The first story this week comes from PEM in France:
I was raised atheist in an atheist family. I’ve always loved sciences and stuff. I went to a religious high school and had to read the Bible. It comforted me in my atheist beliefs. End of the story 🙂 PS : We are not bullied like you are. It’s easy to find atheists in France; we are mostly atheist and most of the so called “Catholics” usually don’t give a shit about practicing.
Next, here’s Joel:
I’ve just never got it! I was always taught as a child that the world I live in is fascinating and that I should always look for the knowledge of the world. When – in Religious Studies – I would explain that I don’t really gain any knowledge from the bible, considering how much I could get from other, more readable books. I was told that I was seeing the bible in the wrong way. This never made sense to me. If I was supposed to believe in a God, then shouldn’t it just speak to me in the way I can understand and follow? Well… No, I would have to blindly follow what it says, without any knowledge of how or why people believe in it! I guess the way I have always loved how science had lists, rules and statistics, raw data, that I could just understand and follow led me to never understand what the bible is for, so from a very young age I have been able to explain my irreligion to others, in a way that I respect that some people do understand it, but I just don’t.

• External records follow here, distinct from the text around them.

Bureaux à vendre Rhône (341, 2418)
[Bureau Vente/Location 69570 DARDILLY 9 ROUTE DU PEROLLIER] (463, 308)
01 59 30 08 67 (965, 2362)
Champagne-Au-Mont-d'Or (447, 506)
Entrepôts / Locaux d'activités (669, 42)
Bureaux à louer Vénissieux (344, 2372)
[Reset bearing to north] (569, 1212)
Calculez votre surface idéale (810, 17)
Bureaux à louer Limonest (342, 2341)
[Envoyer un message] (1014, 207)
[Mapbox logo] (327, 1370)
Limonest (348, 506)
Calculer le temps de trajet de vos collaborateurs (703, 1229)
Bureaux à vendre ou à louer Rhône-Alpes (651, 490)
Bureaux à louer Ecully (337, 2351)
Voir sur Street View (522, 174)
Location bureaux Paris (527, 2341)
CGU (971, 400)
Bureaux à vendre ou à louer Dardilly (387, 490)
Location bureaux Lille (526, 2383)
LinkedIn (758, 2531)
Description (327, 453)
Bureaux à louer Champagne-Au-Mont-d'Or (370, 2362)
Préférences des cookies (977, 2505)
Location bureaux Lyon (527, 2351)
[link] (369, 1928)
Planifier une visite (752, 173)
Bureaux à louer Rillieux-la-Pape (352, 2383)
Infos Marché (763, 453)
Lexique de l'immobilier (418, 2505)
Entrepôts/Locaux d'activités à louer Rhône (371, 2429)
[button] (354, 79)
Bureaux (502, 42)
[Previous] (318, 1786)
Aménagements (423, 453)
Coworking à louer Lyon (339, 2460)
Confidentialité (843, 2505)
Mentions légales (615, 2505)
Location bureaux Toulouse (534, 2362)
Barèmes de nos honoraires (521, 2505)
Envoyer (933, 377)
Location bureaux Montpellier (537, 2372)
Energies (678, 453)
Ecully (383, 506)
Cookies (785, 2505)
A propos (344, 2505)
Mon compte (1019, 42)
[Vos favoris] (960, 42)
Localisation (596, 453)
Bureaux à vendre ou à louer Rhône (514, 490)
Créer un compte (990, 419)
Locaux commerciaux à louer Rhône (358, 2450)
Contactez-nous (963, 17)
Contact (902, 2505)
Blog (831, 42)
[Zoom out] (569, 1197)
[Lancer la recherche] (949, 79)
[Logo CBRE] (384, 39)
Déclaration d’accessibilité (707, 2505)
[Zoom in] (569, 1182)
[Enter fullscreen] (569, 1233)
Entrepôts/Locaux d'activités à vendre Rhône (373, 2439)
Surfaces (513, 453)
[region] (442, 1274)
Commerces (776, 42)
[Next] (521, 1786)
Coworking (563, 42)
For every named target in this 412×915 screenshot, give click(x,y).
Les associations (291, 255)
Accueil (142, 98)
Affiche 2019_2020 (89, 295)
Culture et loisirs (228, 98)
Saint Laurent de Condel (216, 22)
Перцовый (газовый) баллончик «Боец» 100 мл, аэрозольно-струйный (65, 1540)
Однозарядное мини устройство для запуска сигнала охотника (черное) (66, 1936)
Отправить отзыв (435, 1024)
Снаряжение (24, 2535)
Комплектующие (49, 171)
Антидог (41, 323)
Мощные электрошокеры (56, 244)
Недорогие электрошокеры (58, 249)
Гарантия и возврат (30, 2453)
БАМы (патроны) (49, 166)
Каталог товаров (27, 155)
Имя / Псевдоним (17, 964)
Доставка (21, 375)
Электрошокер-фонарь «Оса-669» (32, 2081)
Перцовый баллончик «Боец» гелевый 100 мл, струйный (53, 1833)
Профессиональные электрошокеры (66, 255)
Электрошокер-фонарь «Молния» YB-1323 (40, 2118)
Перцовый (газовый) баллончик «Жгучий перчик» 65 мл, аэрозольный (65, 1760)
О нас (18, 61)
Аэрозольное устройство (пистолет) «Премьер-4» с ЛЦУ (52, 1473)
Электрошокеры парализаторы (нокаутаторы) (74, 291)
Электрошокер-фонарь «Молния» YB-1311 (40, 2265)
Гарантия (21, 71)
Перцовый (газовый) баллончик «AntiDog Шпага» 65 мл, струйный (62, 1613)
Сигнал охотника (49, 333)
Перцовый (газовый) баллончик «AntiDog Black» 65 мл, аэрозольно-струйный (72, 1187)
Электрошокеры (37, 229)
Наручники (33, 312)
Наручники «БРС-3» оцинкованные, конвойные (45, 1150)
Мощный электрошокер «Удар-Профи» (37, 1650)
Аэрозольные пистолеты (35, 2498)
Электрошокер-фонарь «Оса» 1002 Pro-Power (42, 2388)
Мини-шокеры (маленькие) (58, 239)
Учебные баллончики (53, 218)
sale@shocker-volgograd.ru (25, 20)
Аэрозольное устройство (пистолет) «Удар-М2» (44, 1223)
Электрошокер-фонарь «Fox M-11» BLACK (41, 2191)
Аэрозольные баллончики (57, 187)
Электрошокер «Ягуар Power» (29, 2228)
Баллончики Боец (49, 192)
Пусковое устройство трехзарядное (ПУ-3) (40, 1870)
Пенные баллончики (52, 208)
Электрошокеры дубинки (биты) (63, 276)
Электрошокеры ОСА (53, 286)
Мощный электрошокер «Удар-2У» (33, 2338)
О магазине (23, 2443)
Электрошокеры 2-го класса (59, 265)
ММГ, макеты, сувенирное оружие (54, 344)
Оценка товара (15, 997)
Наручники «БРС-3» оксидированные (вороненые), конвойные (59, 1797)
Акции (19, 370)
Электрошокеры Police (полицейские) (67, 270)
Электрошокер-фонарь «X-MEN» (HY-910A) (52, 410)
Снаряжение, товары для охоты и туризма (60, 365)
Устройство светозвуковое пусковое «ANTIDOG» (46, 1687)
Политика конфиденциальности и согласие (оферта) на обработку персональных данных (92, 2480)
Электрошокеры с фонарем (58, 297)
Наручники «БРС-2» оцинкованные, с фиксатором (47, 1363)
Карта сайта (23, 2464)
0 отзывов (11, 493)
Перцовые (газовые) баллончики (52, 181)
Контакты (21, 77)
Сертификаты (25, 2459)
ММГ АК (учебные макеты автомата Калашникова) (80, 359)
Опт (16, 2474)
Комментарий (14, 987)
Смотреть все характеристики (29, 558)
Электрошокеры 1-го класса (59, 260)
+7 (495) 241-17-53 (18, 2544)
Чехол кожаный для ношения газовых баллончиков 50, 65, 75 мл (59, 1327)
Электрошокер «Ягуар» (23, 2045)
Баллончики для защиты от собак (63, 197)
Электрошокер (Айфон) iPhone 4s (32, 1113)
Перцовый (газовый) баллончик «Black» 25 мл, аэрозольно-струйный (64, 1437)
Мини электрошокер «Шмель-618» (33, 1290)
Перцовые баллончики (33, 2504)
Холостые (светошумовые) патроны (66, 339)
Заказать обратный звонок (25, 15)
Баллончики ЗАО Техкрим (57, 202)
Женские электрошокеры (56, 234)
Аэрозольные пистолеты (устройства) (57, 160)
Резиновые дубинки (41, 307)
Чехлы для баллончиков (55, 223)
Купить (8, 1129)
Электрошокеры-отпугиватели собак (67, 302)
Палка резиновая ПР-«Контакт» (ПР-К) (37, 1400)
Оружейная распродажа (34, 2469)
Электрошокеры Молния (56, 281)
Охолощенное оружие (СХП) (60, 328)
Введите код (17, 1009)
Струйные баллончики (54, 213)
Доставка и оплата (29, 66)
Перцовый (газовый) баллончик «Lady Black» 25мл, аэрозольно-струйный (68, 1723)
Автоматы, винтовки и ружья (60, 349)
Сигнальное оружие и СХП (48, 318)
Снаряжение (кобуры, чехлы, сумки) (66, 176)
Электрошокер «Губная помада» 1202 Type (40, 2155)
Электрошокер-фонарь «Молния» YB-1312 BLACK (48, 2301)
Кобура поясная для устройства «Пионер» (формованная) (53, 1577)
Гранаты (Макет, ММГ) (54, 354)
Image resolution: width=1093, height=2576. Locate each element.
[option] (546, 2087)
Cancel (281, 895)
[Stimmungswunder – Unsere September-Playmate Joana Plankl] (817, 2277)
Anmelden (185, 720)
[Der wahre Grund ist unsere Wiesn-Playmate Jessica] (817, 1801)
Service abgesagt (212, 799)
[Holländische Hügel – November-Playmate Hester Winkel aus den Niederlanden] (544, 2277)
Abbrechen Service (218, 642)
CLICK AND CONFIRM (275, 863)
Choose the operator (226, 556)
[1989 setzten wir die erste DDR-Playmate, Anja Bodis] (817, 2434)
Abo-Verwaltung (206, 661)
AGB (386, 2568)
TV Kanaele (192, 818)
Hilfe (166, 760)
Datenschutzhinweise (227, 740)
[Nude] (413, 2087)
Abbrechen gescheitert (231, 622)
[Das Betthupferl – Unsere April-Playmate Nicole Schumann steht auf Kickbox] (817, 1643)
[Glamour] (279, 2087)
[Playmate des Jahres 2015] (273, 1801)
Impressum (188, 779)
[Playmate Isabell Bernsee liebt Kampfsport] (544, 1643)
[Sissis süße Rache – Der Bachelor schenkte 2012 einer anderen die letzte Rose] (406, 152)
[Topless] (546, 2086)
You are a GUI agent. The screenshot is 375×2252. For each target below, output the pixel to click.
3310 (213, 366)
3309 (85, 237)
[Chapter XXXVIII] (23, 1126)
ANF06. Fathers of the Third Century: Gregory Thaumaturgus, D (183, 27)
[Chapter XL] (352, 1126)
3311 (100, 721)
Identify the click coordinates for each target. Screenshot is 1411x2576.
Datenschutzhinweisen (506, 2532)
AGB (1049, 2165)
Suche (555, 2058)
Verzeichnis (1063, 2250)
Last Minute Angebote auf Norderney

It`s short and simple. I always have been and I`ve never seen any reason to change my mind; never felt the need for a religion. All my family and friends are irreligious as is most of my society. I didn`t even hear the term atheist as I was growing up, it`s just the norm.
and an anonymous story:
I was raised in a Catholic family, attended catholic schools etc. (As a kid, always noticed the clean black cadillac vehicles used by the priests and nuns.) When my parents divorced in the mid 70’s, my mother was excommunicated. Not sure about my father. 10 years later, my mother was financially successful and the church gave her the “opportunity” to “buy” her way back in! Final straw was when a female friend of ours was balking at taking vows to become a nun. She was told she could personally save family and friends from extended purgatory time if she sacrificed and became a nun! That was it! Way too much bullshit for me!
and finally Gilbert:
After a bunch of unanswered prayers for my aunt who eventually died of ovarian cancer I began to read the bible. I thought maybe I was praying wrong and the bible would show me the right way to pray. Well, as I read the bible I saw all the bullshit and saw the bigotry and hatred it justified and taught.
I’m sorry for your loss, Gilbert. Thank you all for sharing your stories with me.